Zu Beginn des 20. Jahrhunderts galt Deutschland als “Apotheke der Welt”, also als einer der wichtigsten Produzenten und Lieferanten von Medikamenten. Unternehmen wie Bayer, Schering oder Merck waren Motor für Innovation, Forschung und Wertschöpfung. Aspirin, Veronal oder Salvasan traten ihren Siegeszug an – auch das Heroin, das zunächst als Hustensaft angepriesen wurde. Mit Emil von Behring (1901), Robert Koch (1905), Paul Ehrlich (1908) und Albrecht Kossel (1910) erhielten gleich vier Deutsche für ihre Erfindungen den Medizin-Nobelpreis innerhalb des ersten Jahrzehnts.

Goldene Zeiten – an die Bundesgesundheitsminister Karl Lauterbach (SPD) anknüpfen möchte. Deutschland sei im internationalen Vergleich in der medizinischen Forschung stark zurückgefallen, argumentiert der Minister. “Wir haben eine sehr gute Grundlagenforschung, aus der aber zu wenige Patente und noch weniger Produktion hervorgehen”, erklärte er im Herbst bei der Vorstellung der Pharmastrategie der Bundesregierung. Auch die Zahl klinischer Studien hierzulande stagniere. Als Folge habe der Standort Deutschland in den vergangenen 20 Jahren im internationalen Vergleich deutlich an Attraktivität verloren. Großbritannien beispielsweise sei bei der Grundlagenforschung auf Augenhöhe mit Deutschland, melde allerdings bedeutend mehr Patente an.

Lauterbach bläst zur “Aufholjagd”. Die pharmazeutische Industrie sieht er als einen Schlüsselsektor der deutschen Volkswirtschaft. Es müsse also auch Produktion zurück nach Europa geholt werden. Die Pharmastrategie der Bundesregierung soll dazu mit ganz verschiedenen Projekten beitragen – die neben dem Gesundheitssektor auch die Ministerien von Wirtschaft über Forschung bis Finanzen betreffen.

Lauterbach selbst hat bereits das Gesundheitsdatennutzungsgesetz (GDNG) und das Digitalgesetz zur Beschleunigung der Digitalisierung im Gesundheitswesen auf den Weg gebracht: Sie sollen den Datenzugang für Forschung und Entwicklung verbessern. Auch die elektronische Patientenakte soll – wenn die Versicherten nicht widersprechen – pseudonymisierte Daten zusammenführen und der Forschung zugänglich machen.

Ein zentraler Punkt ist auch das Medizinforschungsgesetz, das das Bundeskabinett am Mittwoch billigte. Es orientiere sich stark am israelischen Modell, so Lauterbach. Dort wo geforscht werde, finde später oft auch die Produktion statt. Er geht durch das Gesetz “von einer zusätzlichen Wertschöpfung von acht Milliarden Euro pro Jahr” aus.

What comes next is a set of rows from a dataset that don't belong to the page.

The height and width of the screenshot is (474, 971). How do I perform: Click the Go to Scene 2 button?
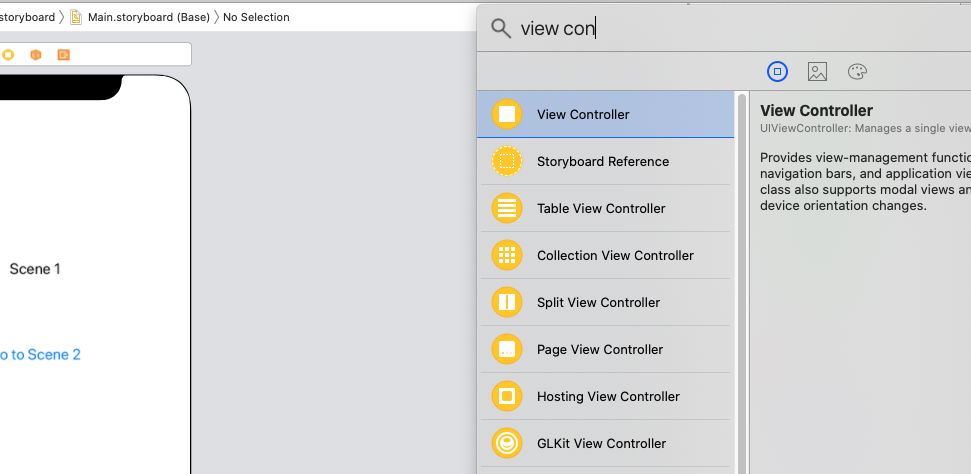[x=40, y=354]

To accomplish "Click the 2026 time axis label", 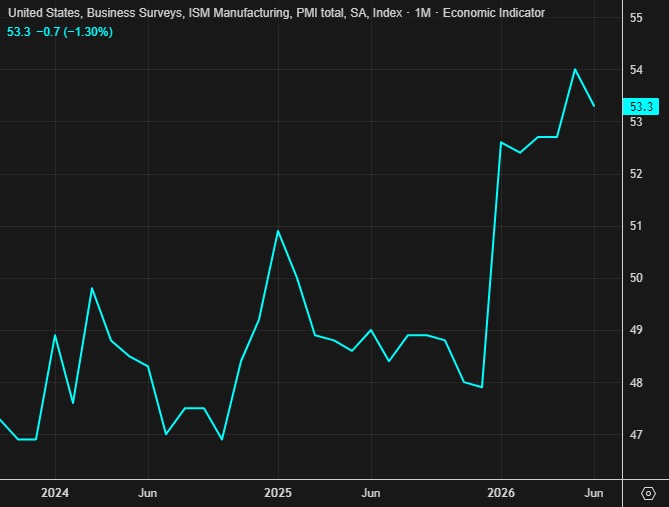I will pyautogui.click(x=501, y=493).
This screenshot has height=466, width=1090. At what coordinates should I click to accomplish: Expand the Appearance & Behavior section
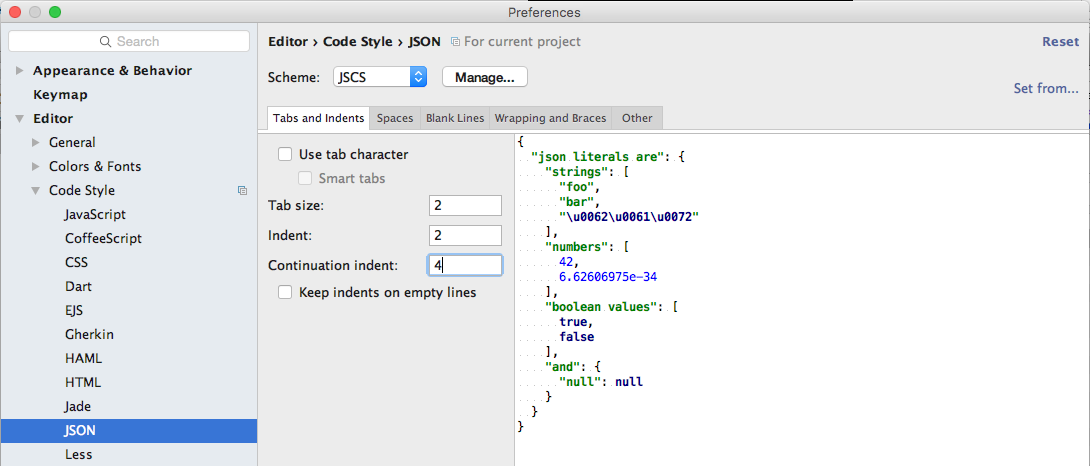click(21, 71)

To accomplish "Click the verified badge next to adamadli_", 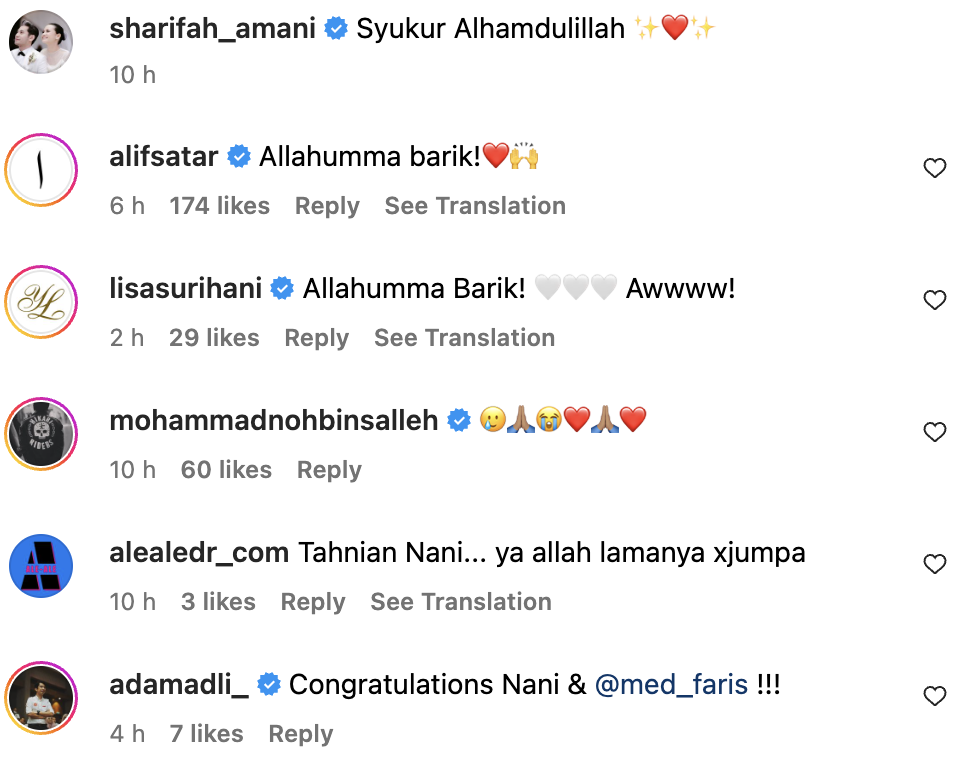I will pyautogui.click(x=268, y=684).
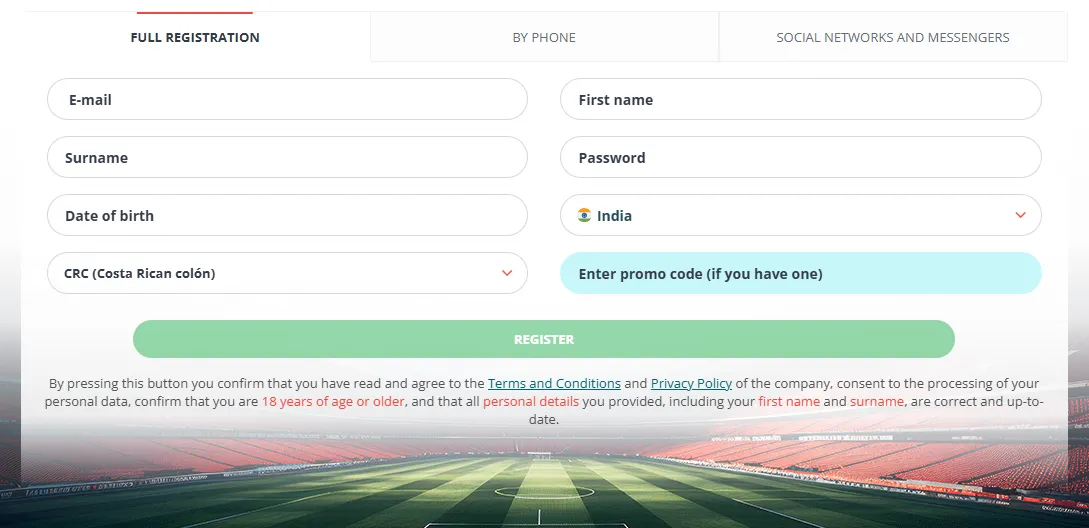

Konkret sind Bürokratieabbau und schnellere Genehmigungsverfahren geplant: Das Gesetz soll klinische Studien vereinfachen, beschleunigen und entbürokratisieren. Lauterbach zufolge sollen die Verfahren künftig in Musterverträgen vereinfacht und gebündelt werden. Damit könnten die oft überlangen Vertragsverhandlungen zwischen Unternehmen und Kliniken oder Praxen über klinische Studien abgekürzt werden.

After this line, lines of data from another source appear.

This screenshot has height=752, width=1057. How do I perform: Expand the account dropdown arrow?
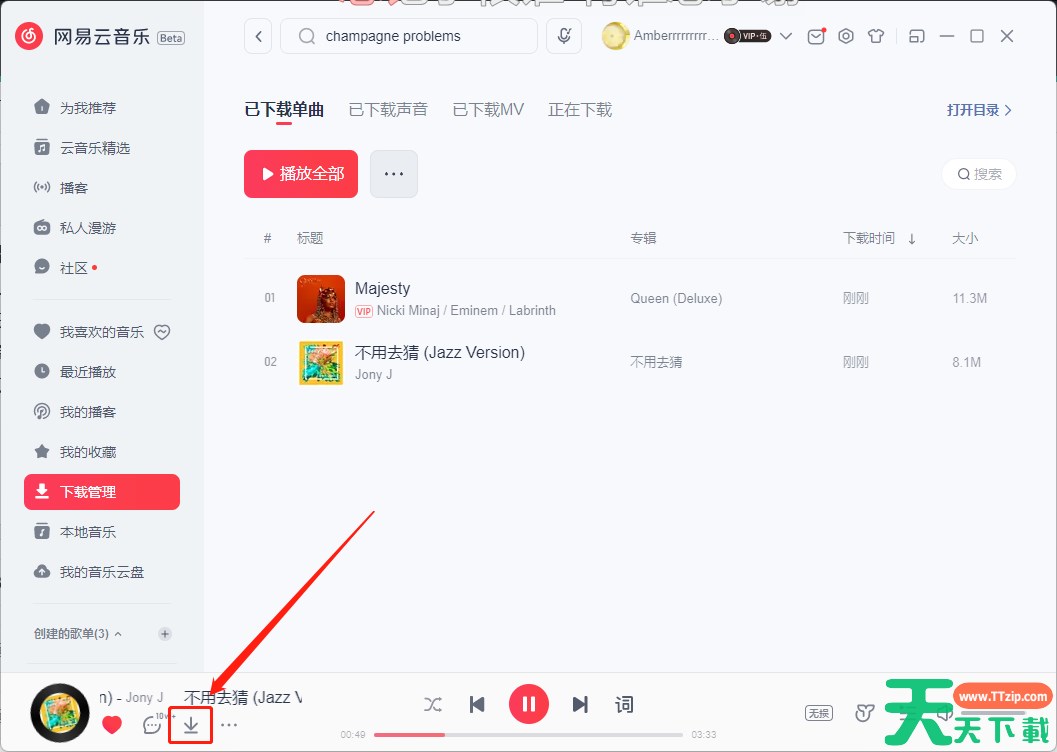coord(786,36)
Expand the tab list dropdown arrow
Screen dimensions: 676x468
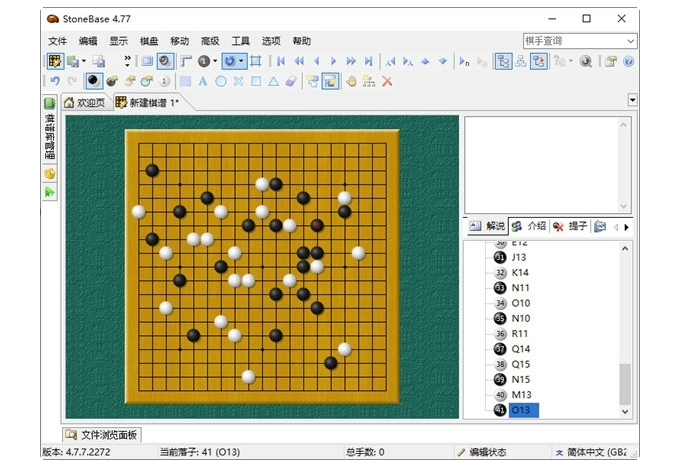(x=632, y=100)
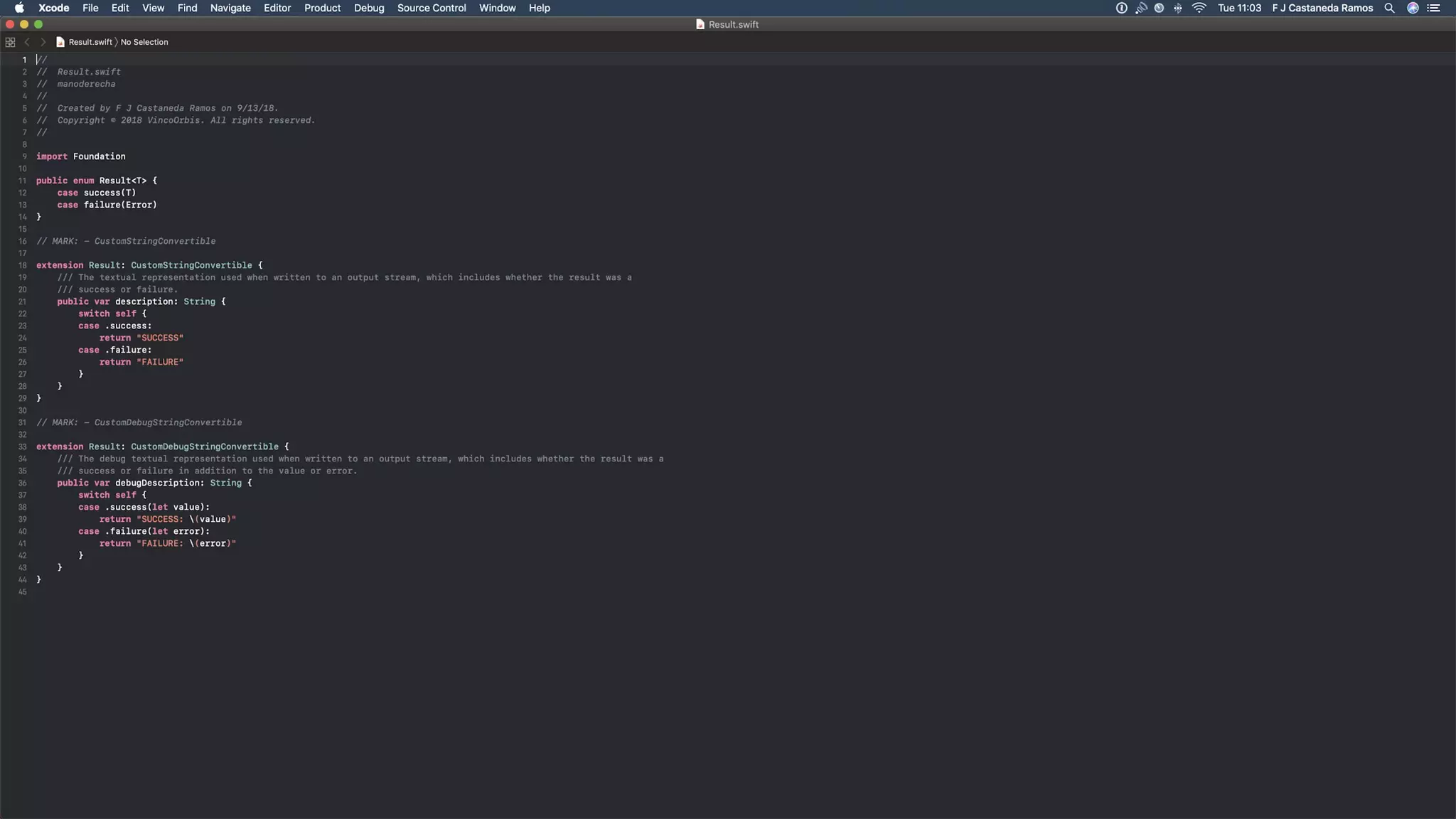
Task: Open the user account menu F J Castaneda Ramos
Action: pos(1322,8)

Unbürokratische Entscheidungswege soll es auch dadurch geben, dass das Bundesinstitut für Arzneimittel und Medizinprodukte (BfArM) und das Paul-Ehrlich-Institut (PEI) näher zusammenrücken, wobei das BfArM die Steuerungsfunktion hat. Die Pharmaindustrie hatte die Antragsverfahren bei verschiedenen Behörden als zeitintensiv und kostenaufwändig kritisiert.

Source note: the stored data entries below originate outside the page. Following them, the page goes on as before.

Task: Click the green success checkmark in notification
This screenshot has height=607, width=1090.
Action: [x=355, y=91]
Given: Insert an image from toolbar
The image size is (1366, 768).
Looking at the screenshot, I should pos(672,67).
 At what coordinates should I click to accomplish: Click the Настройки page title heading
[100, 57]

Auch das Ethikvotum soll künftig schneller erfolgen. Trotz der Kritik des Arbeitskreises Medizinischer Ethikkommissionen in der Bundesrepublik (AKEK) und der Ärztekammern plant Lauterbach die Errichtung einer Bundes-Ethik-Kommission mit einer Geschäftsstelle beim BfArM. Sie soll zunächst für dringliche und anspruchsvolle Verfahren wie Plattformstudien oder die erstmalige Erprobung von Arzneimitteln am Menschen zuständig sein. Vorgesehen ist auch, Start-up-Unternehmen mit steuerlichen Anreizen für Ansiedlungen zu gewinnen.